The last three consumption functions are short run as discussed in Blanchard.  To take the trend out of the variables we will use first differences, i.e., FD VARX = VARX – VARX(-1).  Explain in your paper why FD removes the trend.  The lag operator (-1) added to any variable will lag any variable by one period, (-2) lags the variable two quarters, etc.  You must provide your own name for any variable you generate in an equation, such as first differences, real interest rates, or real profits.  Use your initials on any variable you generate, i.e., John’s FD of Consumption = JFDCON.  See the E-Views Quick Reference under “resources” in the 101 Outline.

 

The short run equations to be estimated are: (where D means FD)

            (2)        DCON = C + c1DYD

            (3)        DCON = C + c1DYD + c2DYD(-1)

            (4)        DCON = C + c1DYD + c2DYD(-1) + c3DYD(-2)

Analyze what happens to each coefficient as you add more lagged disposable income variables.  This includes the constant term.

Compare your results for equations 2 and 4 to Blanchard’s equations 4.5 and 4.6 in his article.  Analyze the differences.  Are the results for MPC similar or different?  Explain the total MPC.  Explain why his results might be different than yours.  Explain why his equation structure is the same as or different from yours.  Include an analysis of your scatter plot compared to Blanchard’s scatter plots.

 

Forecasting:

Take your results in equation 4 and forecast total consumption expenditures two quarters ahead, (beyond the sample period) 1995.2 and 1995.3 using the actual values of disposable income from the data set.  Do this on your hand calculator.  Evaluate your forecasted results of consumption changes with the actual consumption changes, which can be calculated from the E-views data set.  Show all work.  Now, forecast for the same two quarters using the long run consumption function equation.  Explain which forecast, short run or long run, are closer to the actual values of consumption.  Explain why they are different.


While our results using income were consistent with theory, theory also suggests that other variables (interest rate, value of real assets, debt to income ratio, and consumer expectations to name a few) play a role in household spending behavior.  For the last part of this exercise take the structure of equation 3 (DCON=C + c1 DYD + c2 DYD(-1)) and add the value of the real interest rate.  Calculate the real rate by using an appropriate (to households) nominal rate (found in the data set) and subtract the actual rate of inflation calculated from an appropriate household price index in data set.  (Remember, interest rates are measured on an annual basis as percents, and your inflation measure has to have the same units.  The price indexes in the data set are quarterly, and your final inflation measure must be annual percents, not a decimal fraction.)
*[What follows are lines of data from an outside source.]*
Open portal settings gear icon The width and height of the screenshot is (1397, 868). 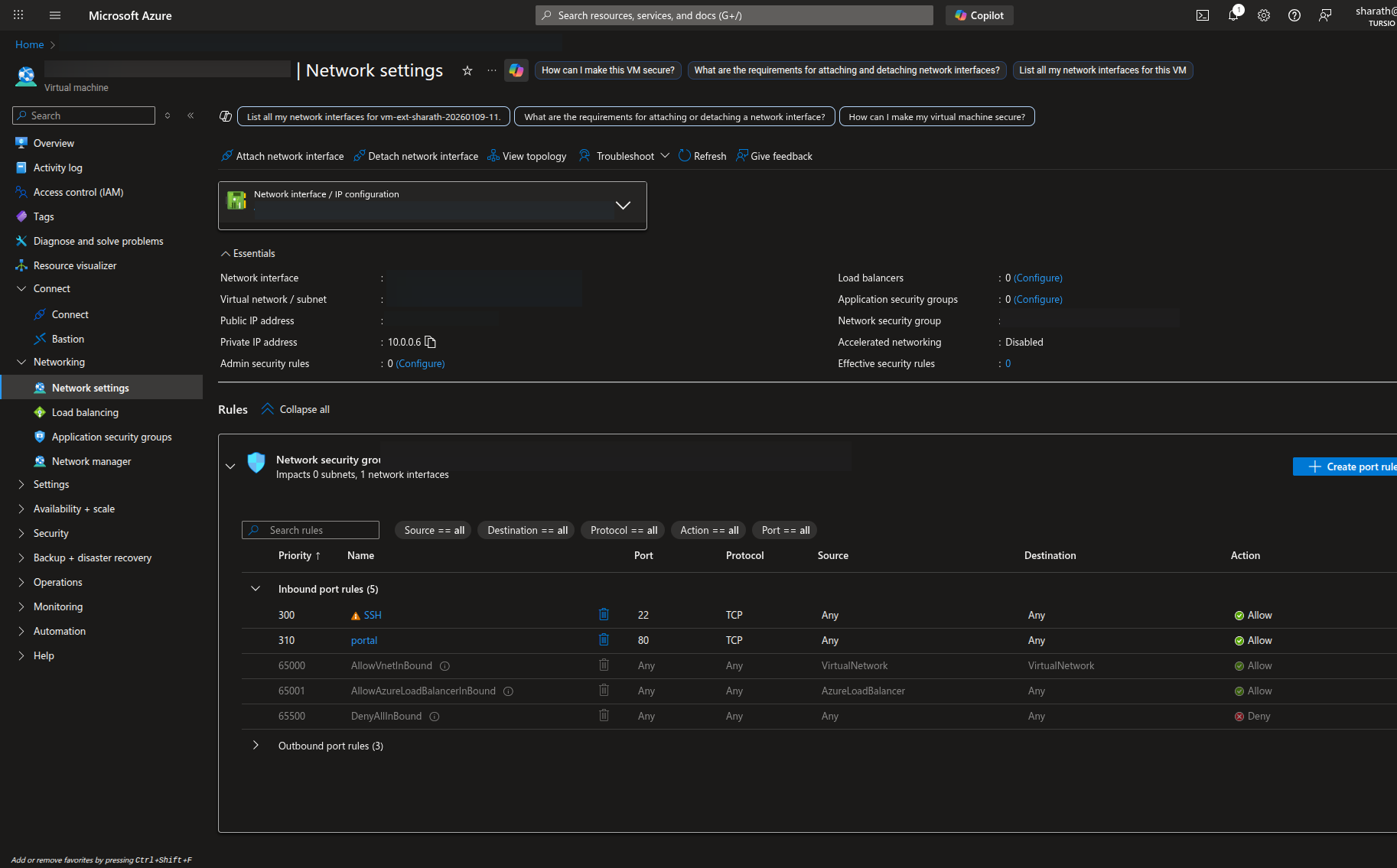coord(1264,15)
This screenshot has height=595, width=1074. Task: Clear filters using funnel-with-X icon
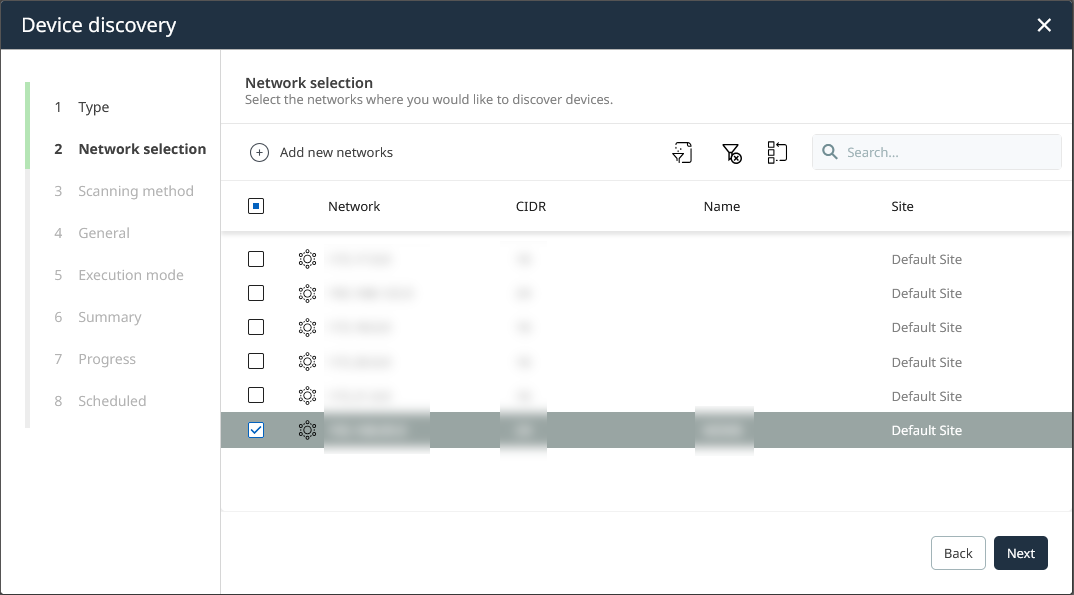click(x=731, y=152)
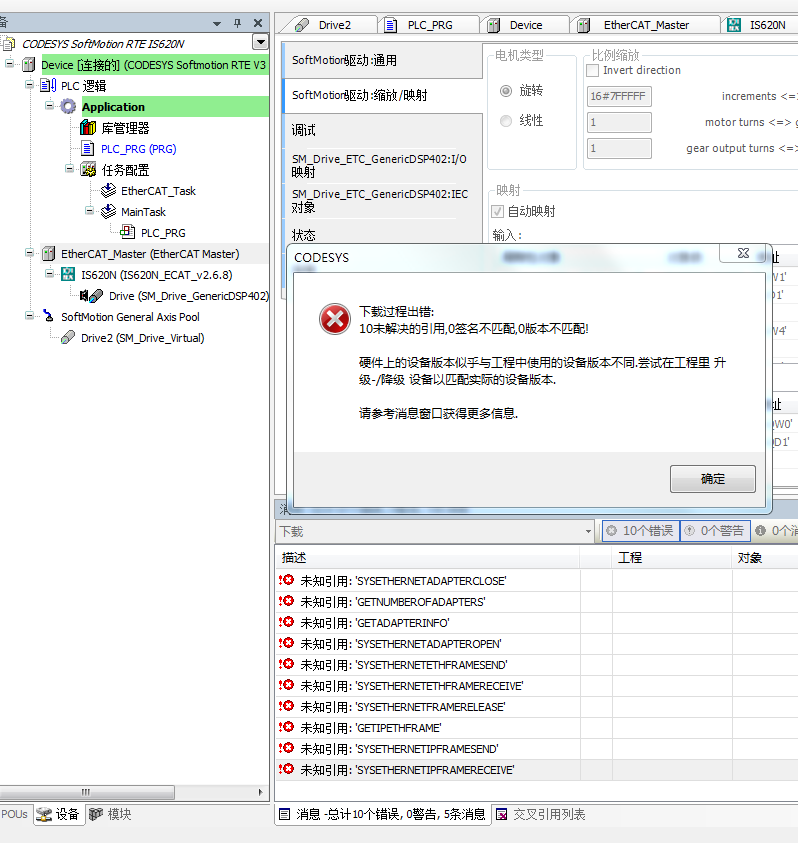Select the 旋转 (rotary) motor type radio
This screenshot has width=798, height=843.
tap(506, 91)
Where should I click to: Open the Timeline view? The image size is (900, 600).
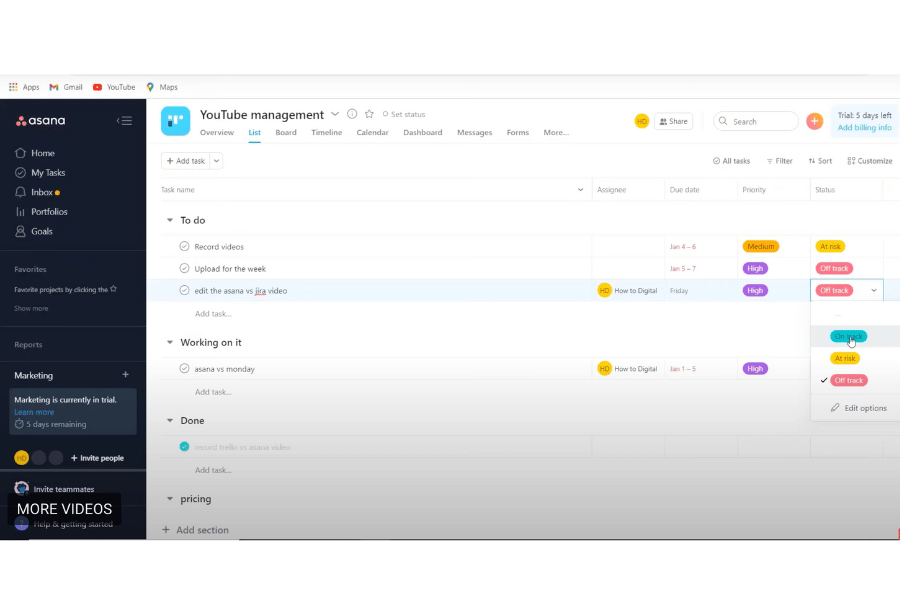click(326, 131)
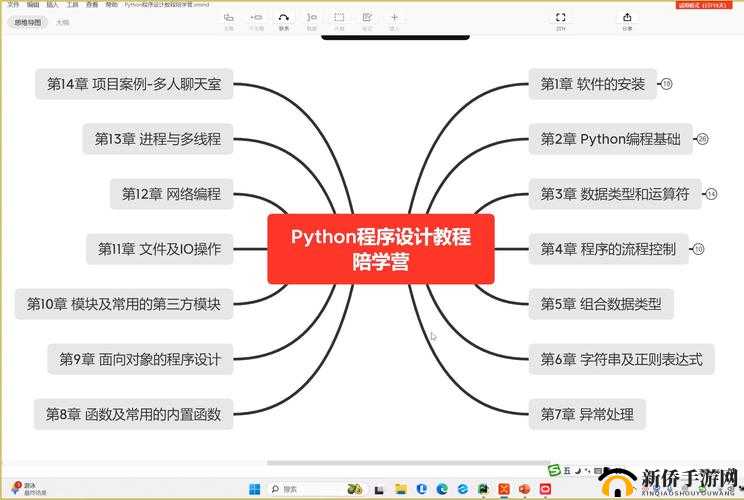Select the Relationship (联系) tool

284,18
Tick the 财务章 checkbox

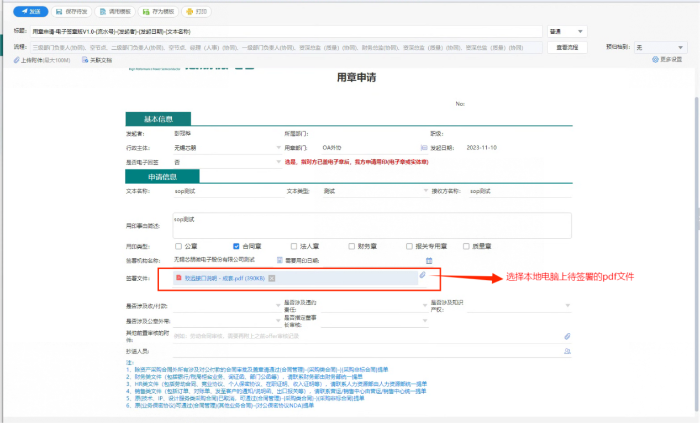coord(349,245)
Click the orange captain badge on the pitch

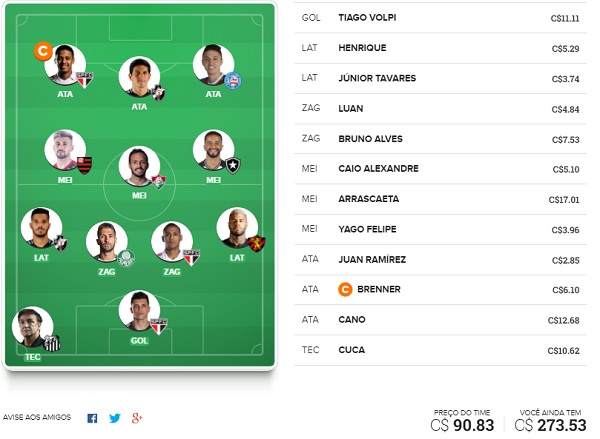click(x=43, y=51)
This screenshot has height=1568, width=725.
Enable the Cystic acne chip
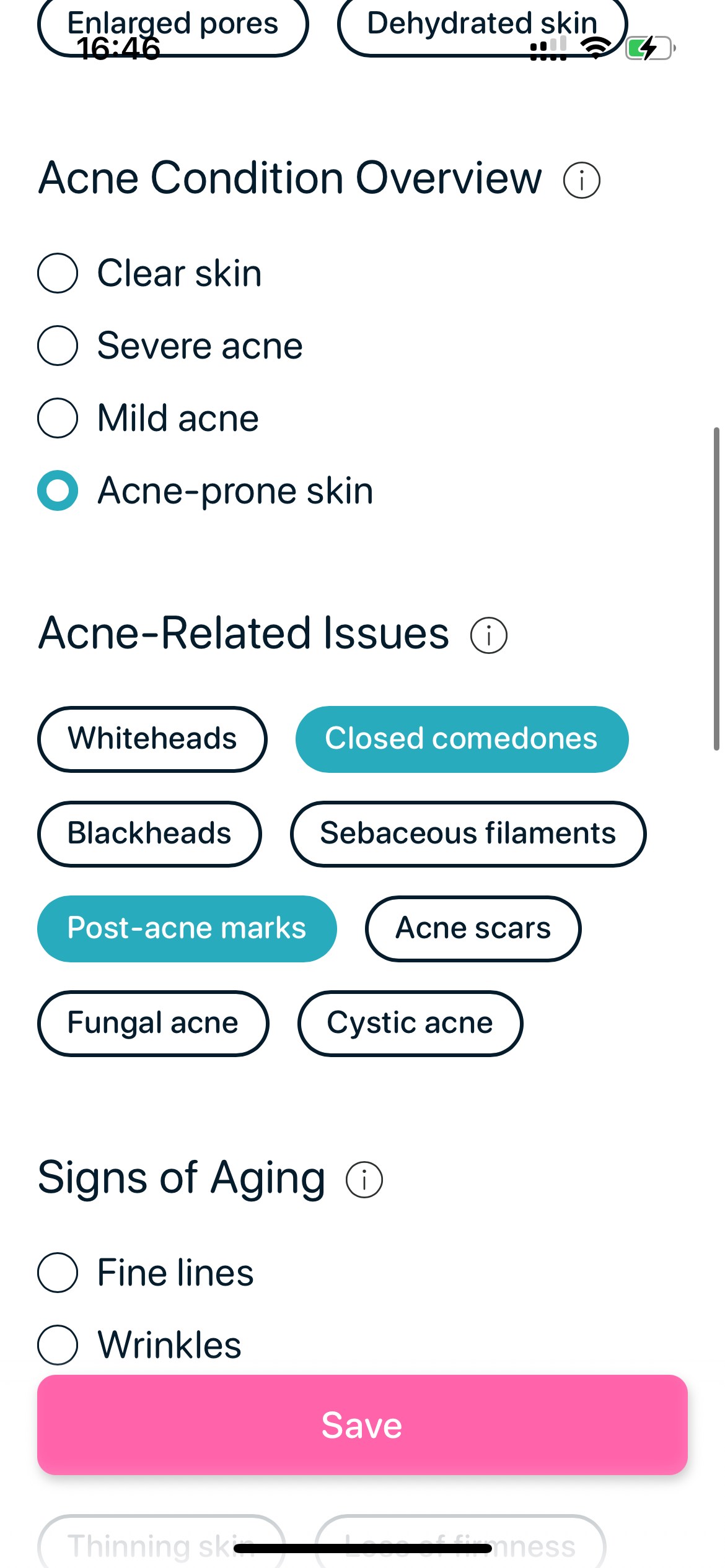tap(410, 1024)
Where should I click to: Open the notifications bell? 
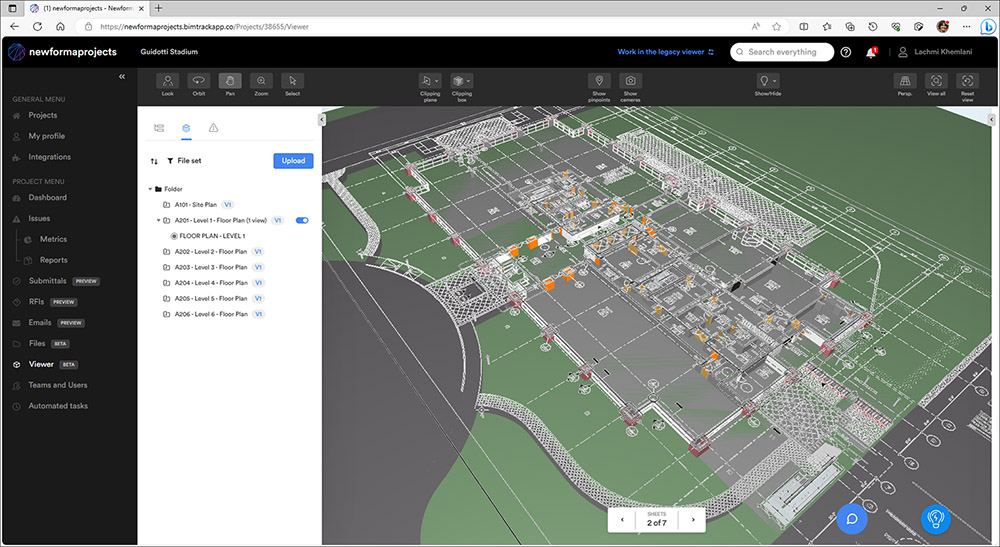(x=871, y=52)
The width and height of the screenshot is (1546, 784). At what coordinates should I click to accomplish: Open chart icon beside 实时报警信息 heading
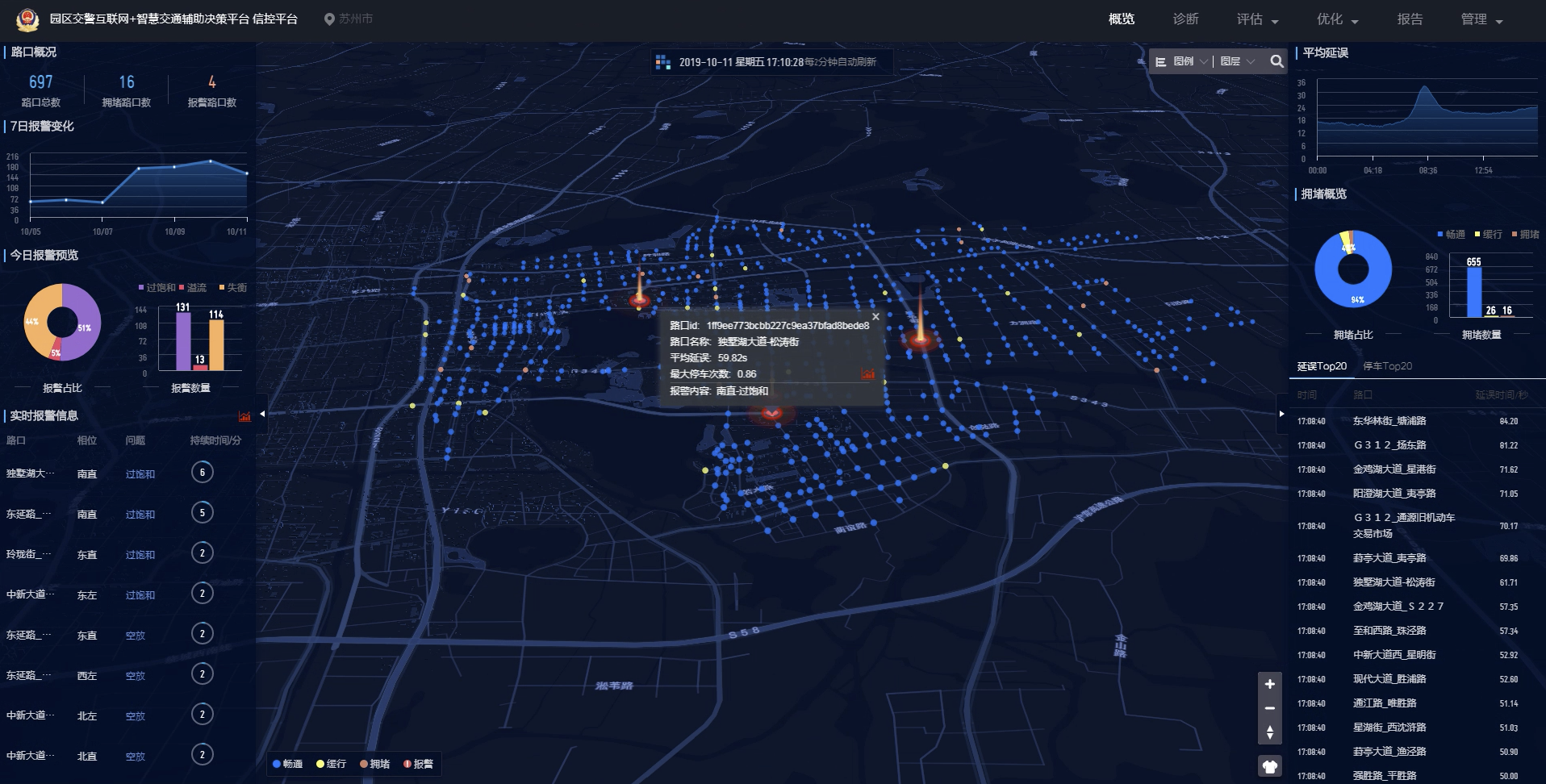point(244,416)
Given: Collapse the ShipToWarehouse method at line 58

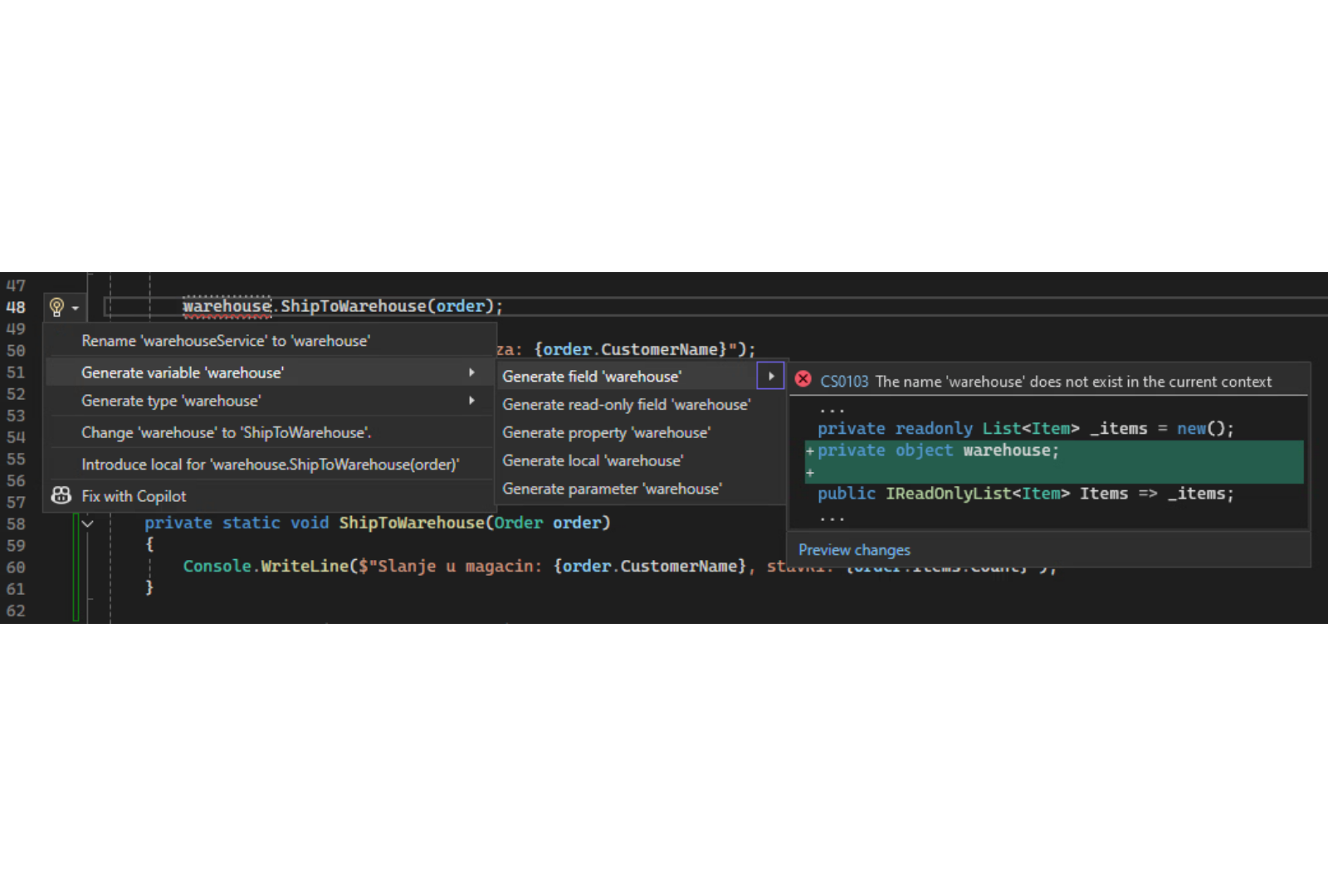Looking at the screenshot, I should click(x=87, y=523).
Keep in mind the difference between quarterly and annual values.

 

For Equation 5, add the real rate to Equation 3 using same sample period.   Interest rates do not have to be first-differenced because there is no time trend in the interest rate series.  Graph on one printout page your calculation of the real rate and the nominal rate (you used) and describe your results.

 

Compare your results of this equation (5) with your results from the estimation of Equation 3.  Compare coefficients, t-values, and adjusted R2.  Which equation is "better"?  Explain why?  Interpret the sign and size of the coefficient on the real rate.  What does it say about the change in consumption for a 1% increase in the real rate?

 

There is some debate among economists whether households use the real rate or the nominal rate in their decision to spend.  To test this hypothesis, re-estimate your Equation 5 above using the nominal rate in place of the real rate and call it Equation 6.  Evaluate the results with respect to coefficient values, t-values, adjusted R2.  What does the equation say about consumption changes for a 1% increase in the nominal interest rate?  Finally, which interest rate (real or nominal) explains consumption expenditures best?  Offer some reasons for your conclusion.